What to produce:
A single figure is wanted: the count of lines below containing the string "button".

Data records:
----

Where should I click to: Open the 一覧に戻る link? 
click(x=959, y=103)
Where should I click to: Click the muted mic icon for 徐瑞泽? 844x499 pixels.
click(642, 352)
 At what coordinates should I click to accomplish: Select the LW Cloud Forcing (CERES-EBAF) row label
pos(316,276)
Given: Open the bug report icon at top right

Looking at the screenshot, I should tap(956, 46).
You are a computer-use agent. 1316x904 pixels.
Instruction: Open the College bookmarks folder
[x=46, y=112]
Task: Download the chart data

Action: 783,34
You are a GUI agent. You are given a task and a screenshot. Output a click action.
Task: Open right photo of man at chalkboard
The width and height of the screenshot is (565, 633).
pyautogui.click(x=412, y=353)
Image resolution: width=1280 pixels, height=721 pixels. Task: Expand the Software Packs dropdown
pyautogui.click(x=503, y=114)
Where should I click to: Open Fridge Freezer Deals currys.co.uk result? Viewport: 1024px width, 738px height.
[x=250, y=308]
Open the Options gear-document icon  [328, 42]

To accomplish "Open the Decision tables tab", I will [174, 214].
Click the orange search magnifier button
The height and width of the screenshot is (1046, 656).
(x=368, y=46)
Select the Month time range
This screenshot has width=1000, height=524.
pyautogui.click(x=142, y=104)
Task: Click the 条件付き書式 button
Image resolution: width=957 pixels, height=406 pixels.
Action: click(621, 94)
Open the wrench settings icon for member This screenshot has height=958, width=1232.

----

Exercise result:
2